I do not propose that this is the solution to the enigma. Cabanes et al. (12) have presented evidence for a bias in the location of the tide gages, favoring regions of abnormal thermal expansion. They argue for a 20th-century mean rate of 0.5 mm/year dominated by thermal expansion. Miller and Douglas (13) have reanalyzed the same basic data set in large ocean regions and come up with a traditional estimate of global sea level rise dominated by the eustatic contribution. The jury is still out on the interpretation of the tide gage records.

With regard to the thinning of sea ice, submarine transects with upward-looking sonars indicate a much higher rate of thinning by 1.5 m over the past 20 years (9). Some of this thinning may result from changes in ice distribution caused by changes in wind stress over the Arctic. The sonar data give 600 to 800 km3 of fresh water per year—more than enough to account for the entire freshening. This would leave no room for a eustatic contribution (consistent with Cabanes et al.) and would suggest a continental water import (14) that is in line with the lower limits of the IPCC assessment.

The large discrepancy between the sea ice thinning estimates from the sonar method and the wave method leaves the interpretation of freshening in limbo. As mentioned above, the global ocean heat storage has increased by 2 × 1023 J in the past 50 years, or 4 × 1021 J/year on average (4, 5). A proportional increase over the arctic sea ice area would melt 400 km3/year. But we must allow for the larger than average increase in radiation at high latitudes and the effective albedo of the floating ice sheet. The two effects might just cancel; in any event, these considerations suggest a substantial contribution to ocean freshening from melting sea ice.

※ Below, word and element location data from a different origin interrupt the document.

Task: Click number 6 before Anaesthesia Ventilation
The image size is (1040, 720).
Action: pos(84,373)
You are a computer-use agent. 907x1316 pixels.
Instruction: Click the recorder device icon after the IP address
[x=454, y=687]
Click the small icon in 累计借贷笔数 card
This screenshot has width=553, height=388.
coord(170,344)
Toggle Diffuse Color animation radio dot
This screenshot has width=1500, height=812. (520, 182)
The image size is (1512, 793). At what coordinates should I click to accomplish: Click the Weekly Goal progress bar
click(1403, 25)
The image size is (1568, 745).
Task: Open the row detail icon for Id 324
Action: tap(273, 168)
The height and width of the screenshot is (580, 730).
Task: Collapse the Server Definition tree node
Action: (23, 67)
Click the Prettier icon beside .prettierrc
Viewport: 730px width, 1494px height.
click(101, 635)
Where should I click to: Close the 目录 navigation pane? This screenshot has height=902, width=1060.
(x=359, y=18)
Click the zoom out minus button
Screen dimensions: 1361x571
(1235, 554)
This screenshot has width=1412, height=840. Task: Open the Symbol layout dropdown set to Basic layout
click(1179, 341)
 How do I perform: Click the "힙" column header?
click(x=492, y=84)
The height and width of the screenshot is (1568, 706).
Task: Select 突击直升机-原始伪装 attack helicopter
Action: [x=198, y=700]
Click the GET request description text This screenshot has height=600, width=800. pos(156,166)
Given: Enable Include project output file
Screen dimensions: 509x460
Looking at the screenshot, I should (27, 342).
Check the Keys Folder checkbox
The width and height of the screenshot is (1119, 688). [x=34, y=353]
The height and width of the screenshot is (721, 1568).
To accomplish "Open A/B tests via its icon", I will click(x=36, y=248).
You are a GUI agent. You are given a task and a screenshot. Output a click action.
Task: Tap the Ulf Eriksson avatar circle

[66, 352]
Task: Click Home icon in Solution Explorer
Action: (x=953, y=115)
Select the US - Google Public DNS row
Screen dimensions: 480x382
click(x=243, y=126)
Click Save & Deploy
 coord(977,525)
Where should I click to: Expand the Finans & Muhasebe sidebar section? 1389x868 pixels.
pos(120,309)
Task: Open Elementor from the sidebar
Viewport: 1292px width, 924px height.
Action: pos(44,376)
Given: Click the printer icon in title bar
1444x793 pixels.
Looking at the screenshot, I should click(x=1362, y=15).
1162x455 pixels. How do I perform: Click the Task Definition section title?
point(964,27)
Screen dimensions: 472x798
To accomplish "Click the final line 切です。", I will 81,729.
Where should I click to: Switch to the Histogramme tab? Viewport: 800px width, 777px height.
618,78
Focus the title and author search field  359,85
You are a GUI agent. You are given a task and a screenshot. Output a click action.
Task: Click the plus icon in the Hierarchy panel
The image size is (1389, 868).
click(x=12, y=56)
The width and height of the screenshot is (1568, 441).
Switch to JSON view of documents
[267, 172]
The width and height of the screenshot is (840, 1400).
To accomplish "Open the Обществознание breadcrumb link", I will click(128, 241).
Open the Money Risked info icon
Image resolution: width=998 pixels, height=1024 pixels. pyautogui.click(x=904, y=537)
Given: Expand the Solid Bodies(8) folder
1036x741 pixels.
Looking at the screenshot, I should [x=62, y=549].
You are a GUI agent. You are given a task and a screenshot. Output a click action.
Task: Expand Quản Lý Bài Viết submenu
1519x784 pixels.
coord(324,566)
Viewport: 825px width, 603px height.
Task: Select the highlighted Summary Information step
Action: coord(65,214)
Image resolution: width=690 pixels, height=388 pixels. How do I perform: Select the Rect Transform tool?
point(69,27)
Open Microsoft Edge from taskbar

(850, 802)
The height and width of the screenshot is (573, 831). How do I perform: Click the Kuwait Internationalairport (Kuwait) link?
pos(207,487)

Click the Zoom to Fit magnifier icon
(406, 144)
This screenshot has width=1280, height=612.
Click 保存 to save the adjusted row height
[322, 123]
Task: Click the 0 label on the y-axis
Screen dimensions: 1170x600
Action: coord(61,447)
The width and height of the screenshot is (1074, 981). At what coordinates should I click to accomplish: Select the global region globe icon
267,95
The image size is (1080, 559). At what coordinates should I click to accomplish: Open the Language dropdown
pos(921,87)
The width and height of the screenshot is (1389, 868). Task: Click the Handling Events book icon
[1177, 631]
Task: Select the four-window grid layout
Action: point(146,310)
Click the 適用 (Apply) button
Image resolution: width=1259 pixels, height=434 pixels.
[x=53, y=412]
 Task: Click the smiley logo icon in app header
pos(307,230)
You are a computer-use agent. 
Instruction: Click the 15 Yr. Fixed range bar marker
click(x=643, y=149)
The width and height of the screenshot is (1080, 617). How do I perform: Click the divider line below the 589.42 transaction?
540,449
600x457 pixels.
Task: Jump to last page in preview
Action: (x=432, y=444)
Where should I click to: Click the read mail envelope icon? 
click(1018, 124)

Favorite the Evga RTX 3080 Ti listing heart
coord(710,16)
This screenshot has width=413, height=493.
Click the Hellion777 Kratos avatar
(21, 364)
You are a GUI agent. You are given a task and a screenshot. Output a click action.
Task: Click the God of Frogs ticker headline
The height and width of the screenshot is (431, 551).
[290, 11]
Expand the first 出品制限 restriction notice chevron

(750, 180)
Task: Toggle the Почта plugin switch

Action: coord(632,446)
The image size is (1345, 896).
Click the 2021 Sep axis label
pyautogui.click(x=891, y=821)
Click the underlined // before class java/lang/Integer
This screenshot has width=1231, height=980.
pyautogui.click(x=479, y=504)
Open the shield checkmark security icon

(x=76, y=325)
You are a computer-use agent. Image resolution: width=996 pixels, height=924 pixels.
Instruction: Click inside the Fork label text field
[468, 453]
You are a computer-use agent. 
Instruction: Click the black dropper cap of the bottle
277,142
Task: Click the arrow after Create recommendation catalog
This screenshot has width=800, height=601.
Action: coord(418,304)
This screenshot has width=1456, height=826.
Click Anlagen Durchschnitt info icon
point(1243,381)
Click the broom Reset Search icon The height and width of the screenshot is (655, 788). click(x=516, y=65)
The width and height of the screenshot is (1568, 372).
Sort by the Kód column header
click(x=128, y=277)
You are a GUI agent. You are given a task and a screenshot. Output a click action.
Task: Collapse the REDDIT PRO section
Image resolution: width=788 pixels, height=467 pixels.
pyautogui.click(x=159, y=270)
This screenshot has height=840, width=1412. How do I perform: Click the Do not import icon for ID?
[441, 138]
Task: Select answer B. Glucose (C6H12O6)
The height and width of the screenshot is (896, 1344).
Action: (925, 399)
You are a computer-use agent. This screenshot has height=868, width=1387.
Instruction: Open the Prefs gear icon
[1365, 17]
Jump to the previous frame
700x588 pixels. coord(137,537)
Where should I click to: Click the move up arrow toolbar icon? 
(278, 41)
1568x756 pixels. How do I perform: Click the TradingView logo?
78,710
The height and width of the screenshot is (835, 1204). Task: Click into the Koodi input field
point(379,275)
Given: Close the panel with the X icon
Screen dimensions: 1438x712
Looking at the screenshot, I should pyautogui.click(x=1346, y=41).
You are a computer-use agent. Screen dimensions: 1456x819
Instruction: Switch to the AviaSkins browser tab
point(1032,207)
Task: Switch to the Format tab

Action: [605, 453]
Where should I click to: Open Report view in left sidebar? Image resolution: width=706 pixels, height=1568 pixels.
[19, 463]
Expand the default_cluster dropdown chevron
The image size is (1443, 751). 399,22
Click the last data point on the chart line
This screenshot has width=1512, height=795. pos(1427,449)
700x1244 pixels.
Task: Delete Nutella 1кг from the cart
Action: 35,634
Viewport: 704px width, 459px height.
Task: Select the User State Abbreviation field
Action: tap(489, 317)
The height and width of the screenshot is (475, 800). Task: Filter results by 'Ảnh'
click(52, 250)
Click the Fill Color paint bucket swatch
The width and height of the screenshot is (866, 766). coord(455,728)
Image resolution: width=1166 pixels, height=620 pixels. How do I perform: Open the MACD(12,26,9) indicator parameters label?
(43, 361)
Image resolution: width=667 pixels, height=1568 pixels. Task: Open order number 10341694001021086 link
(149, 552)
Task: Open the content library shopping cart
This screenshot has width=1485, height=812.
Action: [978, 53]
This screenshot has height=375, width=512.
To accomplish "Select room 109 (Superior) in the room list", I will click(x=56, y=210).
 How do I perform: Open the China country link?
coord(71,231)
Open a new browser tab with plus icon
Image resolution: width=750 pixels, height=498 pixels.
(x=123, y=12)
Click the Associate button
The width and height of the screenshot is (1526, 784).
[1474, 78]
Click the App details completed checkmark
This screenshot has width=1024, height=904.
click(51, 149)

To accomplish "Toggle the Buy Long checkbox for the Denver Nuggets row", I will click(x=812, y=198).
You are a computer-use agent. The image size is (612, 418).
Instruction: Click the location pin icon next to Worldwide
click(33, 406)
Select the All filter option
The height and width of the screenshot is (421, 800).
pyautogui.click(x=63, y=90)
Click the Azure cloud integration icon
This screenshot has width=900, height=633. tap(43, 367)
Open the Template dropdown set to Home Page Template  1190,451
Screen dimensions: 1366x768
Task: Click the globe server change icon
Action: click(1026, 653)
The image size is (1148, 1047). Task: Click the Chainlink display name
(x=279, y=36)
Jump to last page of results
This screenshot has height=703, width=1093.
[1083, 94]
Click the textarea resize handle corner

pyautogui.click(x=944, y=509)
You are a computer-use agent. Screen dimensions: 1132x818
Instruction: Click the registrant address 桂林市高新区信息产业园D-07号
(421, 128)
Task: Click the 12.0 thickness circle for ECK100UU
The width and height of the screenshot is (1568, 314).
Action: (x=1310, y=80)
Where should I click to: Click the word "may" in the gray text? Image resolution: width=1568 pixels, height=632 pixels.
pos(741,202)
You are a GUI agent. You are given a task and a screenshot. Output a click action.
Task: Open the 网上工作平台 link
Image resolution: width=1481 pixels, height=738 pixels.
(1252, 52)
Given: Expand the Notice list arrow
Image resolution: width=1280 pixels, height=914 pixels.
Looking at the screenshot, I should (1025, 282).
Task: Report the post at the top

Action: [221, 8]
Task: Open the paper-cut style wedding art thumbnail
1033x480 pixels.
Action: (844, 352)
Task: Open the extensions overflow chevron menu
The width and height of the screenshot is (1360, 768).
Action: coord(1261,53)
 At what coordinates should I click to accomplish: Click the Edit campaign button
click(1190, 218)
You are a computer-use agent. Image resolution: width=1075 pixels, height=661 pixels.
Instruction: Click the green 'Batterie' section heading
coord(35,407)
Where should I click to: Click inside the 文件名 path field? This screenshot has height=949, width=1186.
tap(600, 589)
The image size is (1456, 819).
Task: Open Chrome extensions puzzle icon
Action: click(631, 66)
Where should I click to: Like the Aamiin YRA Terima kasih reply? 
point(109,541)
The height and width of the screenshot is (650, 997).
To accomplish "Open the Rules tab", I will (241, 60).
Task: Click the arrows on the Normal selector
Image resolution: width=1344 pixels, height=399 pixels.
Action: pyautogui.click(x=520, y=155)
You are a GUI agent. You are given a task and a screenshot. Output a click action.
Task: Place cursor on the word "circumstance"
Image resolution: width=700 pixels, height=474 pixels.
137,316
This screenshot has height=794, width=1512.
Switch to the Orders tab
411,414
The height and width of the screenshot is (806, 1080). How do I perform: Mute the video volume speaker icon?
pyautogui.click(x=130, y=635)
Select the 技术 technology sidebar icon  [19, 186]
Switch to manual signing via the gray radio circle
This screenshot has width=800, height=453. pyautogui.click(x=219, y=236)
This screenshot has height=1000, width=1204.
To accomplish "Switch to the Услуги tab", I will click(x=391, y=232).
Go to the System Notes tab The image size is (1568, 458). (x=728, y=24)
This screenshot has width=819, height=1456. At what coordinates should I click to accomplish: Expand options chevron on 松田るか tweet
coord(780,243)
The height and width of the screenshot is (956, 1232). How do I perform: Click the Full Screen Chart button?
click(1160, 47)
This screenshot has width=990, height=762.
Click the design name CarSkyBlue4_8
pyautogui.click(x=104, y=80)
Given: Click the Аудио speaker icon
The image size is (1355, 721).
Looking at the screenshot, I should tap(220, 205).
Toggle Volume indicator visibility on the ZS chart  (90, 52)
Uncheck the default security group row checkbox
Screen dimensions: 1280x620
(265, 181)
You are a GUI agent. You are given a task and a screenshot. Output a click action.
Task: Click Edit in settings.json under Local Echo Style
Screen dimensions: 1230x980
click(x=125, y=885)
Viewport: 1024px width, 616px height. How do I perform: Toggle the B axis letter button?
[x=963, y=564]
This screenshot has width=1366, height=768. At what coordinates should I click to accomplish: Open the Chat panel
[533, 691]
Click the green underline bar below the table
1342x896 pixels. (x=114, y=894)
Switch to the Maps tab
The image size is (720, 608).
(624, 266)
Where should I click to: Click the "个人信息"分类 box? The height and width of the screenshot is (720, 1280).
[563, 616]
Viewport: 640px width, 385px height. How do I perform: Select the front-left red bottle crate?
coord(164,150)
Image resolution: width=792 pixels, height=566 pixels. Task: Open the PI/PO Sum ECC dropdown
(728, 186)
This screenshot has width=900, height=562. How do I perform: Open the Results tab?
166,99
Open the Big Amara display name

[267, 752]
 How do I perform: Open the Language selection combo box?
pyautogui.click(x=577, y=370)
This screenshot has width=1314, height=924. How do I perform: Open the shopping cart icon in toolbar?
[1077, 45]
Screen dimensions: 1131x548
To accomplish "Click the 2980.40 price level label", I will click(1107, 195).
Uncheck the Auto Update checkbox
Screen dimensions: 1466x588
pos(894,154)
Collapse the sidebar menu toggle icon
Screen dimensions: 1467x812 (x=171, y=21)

The future is another story. Global coverage by satellite altimetry (which is replacing tidal estimates) shows a notably larger than average level rise in the last decade of the century (15). The detection of the relatively slow century-scale trend is plagued by the dominance of high (decadal) frequencies in the spectrum of the rate of sea level variability. It will take several decades to obtain good estimates of the role of global warming in sea level rise.

In the meantime, 20th-century sea level remains an enigma—we do not know whether warming or melting was dominant, and the budget is far from closed. Ocean freshening, despite large error bars, places some welcome independent constraints on sea level rise and will hopefully be the focus of further research.